● **Source extract**:
--- START ---
Unseen for generations, such stacks were once common in the early spring woods. Like a ghostly apparition out of the past, one of these beehive-shaped structures has been recreated beside the Red/White Loop Trail in Goodwin State Forest in Hampton. It’s a small version with only two levels of four-foot vertically stacked logs surrounding an interior of smaller cross-laid pieces arranged horizontally. Nevertheless, it’s a startling sight.
Colliers fired their mounds by dropping live embers down an opening around the central pole which was then closed. Depending on size, the smoky burn might continue for a couple weeks or even longer. Colliers had to tend the hearth constantly to make sure it burned evenly, did not go out or burst into flame. The color of the smudgy smoke—white, black, bluish, yellowish or gray—revealed what was happening inside.
Charcoaling was poor man’s bull work. It “was not for any normal human being,” wrote artist and author Eric Sloane. “There were so many things to watch for in a ‘live mound’ that the man almost became part of it. By the end of each charring, his body had become completely black outside and exhausted inside.”
Colliers were a hard lot. In some places they were called “Raggies” for their tattered clothes and coarse manners. They slept little, built crude temporary shelters of sticks and bark, sometimes with tiny fireplaces of fieldstone for cooking and warmth. A collier might hunt or tend gardens to supplement food brought by family and friends. Some are said to have sat on one legged stools so they would awaken if they nodded off. Working in every kind of weather, they were dirty and unkempt outsiders on the far fringe of polite company. Sometimes near an old charcoal circle, a fireplace jumbled stones can be found as a reminder of the collier’s lifestyle.
--- END ---
● **Questions**:
- 1) Can you summarize the text on colliers in three sentences?
- 2) Could you continue the text on colliers from its final sentence?
The lines that come next aren't needed for this work.

● **Items from a data source**:
--- START ---
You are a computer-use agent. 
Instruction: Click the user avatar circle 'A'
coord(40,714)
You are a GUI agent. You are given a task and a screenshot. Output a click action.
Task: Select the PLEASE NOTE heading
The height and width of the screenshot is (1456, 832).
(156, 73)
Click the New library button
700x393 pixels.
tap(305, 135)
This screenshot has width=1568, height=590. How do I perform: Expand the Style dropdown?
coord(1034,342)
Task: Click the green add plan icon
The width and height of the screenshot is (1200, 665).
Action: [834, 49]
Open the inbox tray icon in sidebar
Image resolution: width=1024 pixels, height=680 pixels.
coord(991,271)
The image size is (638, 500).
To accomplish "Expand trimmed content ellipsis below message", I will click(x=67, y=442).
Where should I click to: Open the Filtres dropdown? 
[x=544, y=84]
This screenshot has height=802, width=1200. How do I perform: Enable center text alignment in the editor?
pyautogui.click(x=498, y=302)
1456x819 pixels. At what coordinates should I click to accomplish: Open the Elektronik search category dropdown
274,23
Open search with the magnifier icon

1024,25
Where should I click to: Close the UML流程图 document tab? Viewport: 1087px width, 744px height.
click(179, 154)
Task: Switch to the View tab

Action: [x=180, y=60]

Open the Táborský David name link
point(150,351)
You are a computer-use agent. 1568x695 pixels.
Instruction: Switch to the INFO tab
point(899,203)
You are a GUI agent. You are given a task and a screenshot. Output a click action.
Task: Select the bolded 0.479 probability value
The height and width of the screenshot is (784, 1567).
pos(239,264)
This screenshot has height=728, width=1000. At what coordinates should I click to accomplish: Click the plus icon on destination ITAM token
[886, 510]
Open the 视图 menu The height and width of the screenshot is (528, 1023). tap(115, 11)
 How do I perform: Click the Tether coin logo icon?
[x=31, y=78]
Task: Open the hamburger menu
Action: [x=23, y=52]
--- END ---
● **Responses for each task**:
- 1) A small beehive-shaped charcoal stack, the kind once common in early spring woods, has been recreated beside the Red/White Loop Trail in Goodwin State Forest in Hampton. Colliers lit such mounds by dropping live embers down an opening around the central pole, then tended the smoky burn constantly for weeks and judged its progress by the color of the smoke. The work was exhausting, and colliers lived as dirty, unkempt outsiders who slept little, built crude shelters of sticks and bark, and worked in every kind of weather.

- 2)
In the nineteenth century charcoal was in high demand. A mound might contain ten to fifty cords of wood and yield about 40 bushels of coal per cord. An iron furnace could use 350,000 bushels a year. Even a large mound could supply such an operation for only about a couple days. As early as the 1830s, anthracite coal from Pennsylvania began replacing charcoal as trees became scarcer. Still, charcoal’s superior qualities kept old-timey colliers employed well into the twentieth century.
The People’s Forest charcoal mound is a living fossil, a gritty time capsule that has fired the interest of historians and archaeologists. But the mystery of why this valuable product was never raked out and carted away remains. Could there have been foul play? In 1826 a man in Norfolk was murdered over ownership of a charcoal hearth. Maybe the collier became ill or the buyer reneged. Some have speculated that there might have been defects in the coal caused by poor mound construction, burning technique, or using the wrong species of wood.
Charcoaling fueled the production of farm tools, military cannons, railcar wheels, horseshoes, and myriad other useful things that helped build today’s world. The industry’s repeated forest cutting continues to influence the woodlands we now experience. Remnants of charcoal making literally embed our landscape with a kind of cultural memory long after people have forgotten.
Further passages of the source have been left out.